(Goal of the exercise)
Return the entries exactly. Images are not part of the copy.

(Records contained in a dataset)
________

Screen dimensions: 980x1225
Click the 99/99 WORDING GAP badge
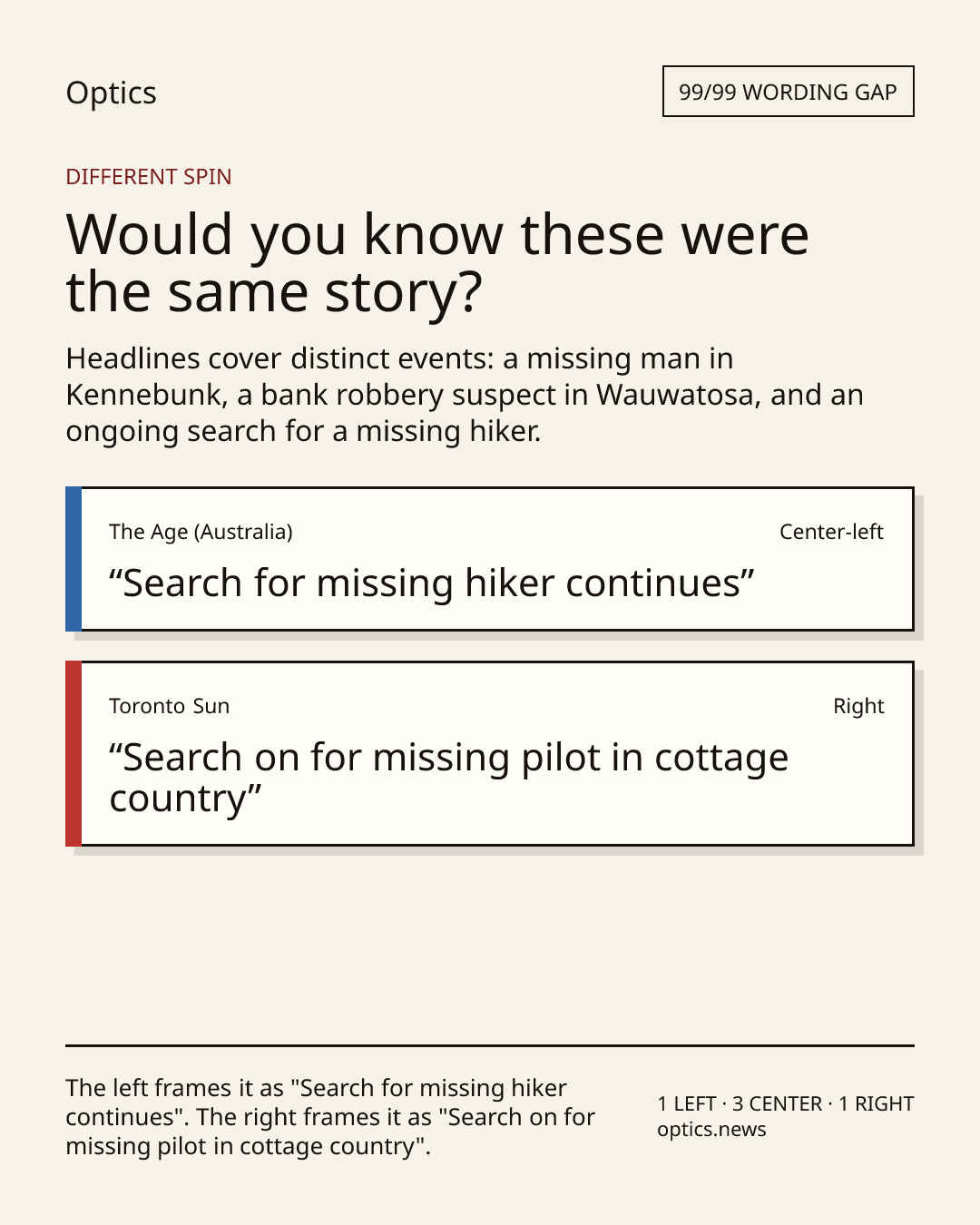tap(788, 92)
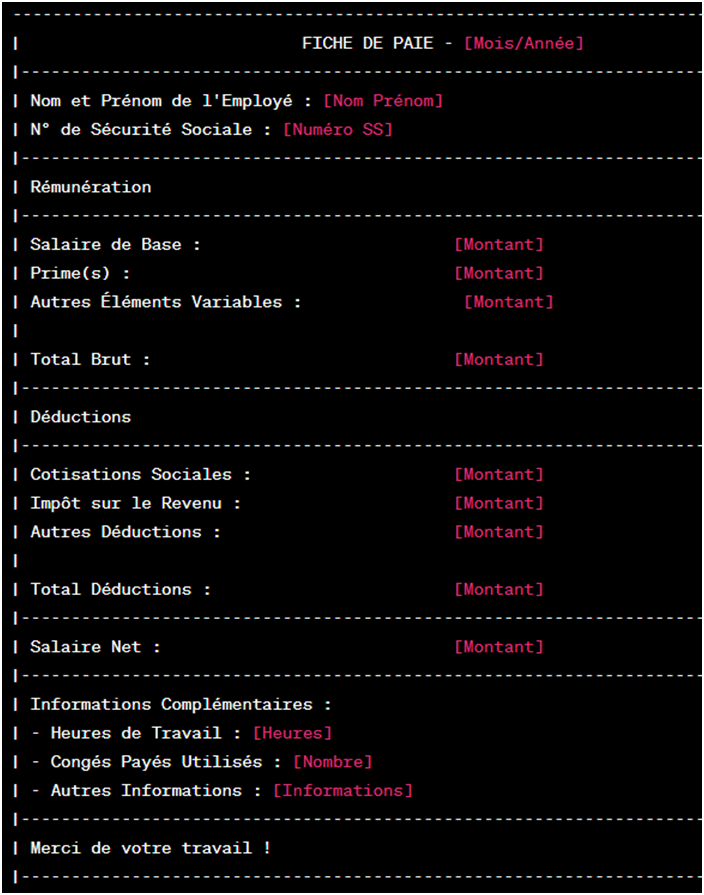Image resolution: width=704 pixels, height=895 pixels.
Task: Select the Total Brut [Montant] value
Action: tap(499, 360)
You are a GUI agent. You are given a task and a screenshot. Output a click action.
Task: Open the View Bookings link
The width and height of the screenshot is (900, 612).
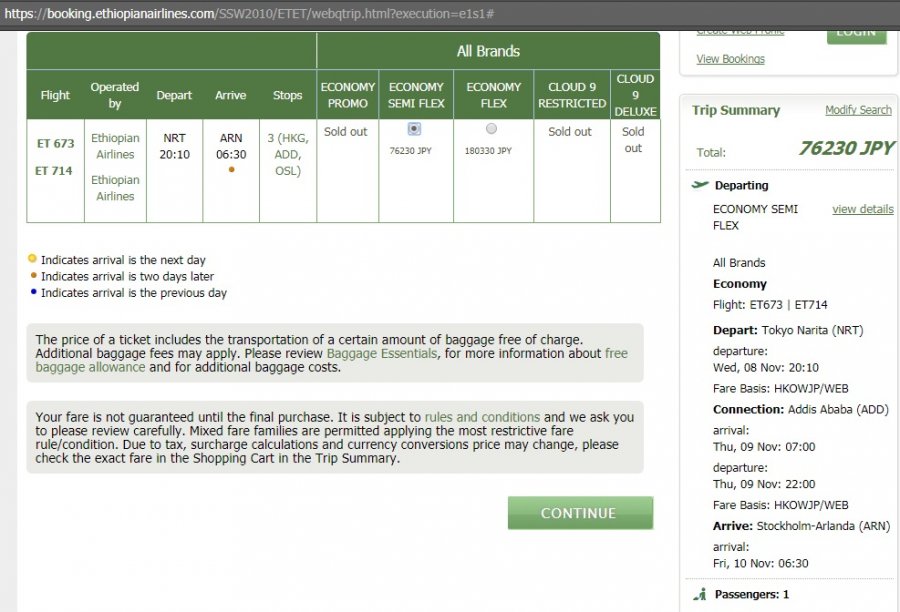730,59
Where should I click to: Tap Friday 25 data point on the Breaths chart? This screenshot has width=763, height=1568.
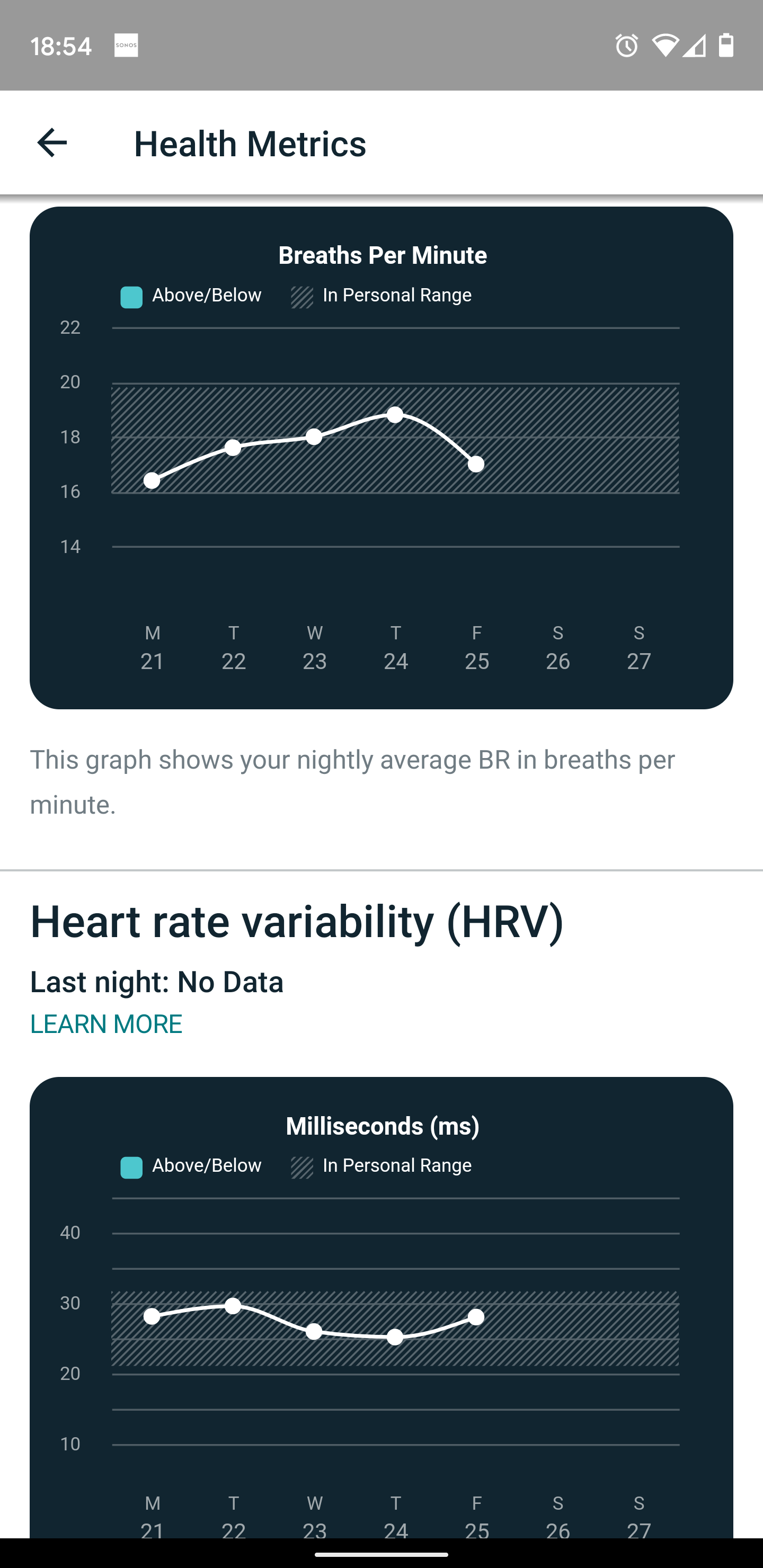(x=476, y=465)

________

(Answer to the problem)
Screen dimensions: 980x1225
Click the 99/99 WORDING GAP badge
tap(788, 92)
Image resolution: width=704 pixels, height=895 pixels.
Task: Select the Total Brut [Montant] value
Action: tap(499, 360)
You are a GUI agent. You are given a task and a screenshot. Output a click action.
Task: Open the View Bookings link
The width and height of the screenshot is (900, 612).
730,59
Where should I click to: Tap Friday 25 data point on the Breaths chart? This screenshot has width=763, height=1568.
(x=476, y=465)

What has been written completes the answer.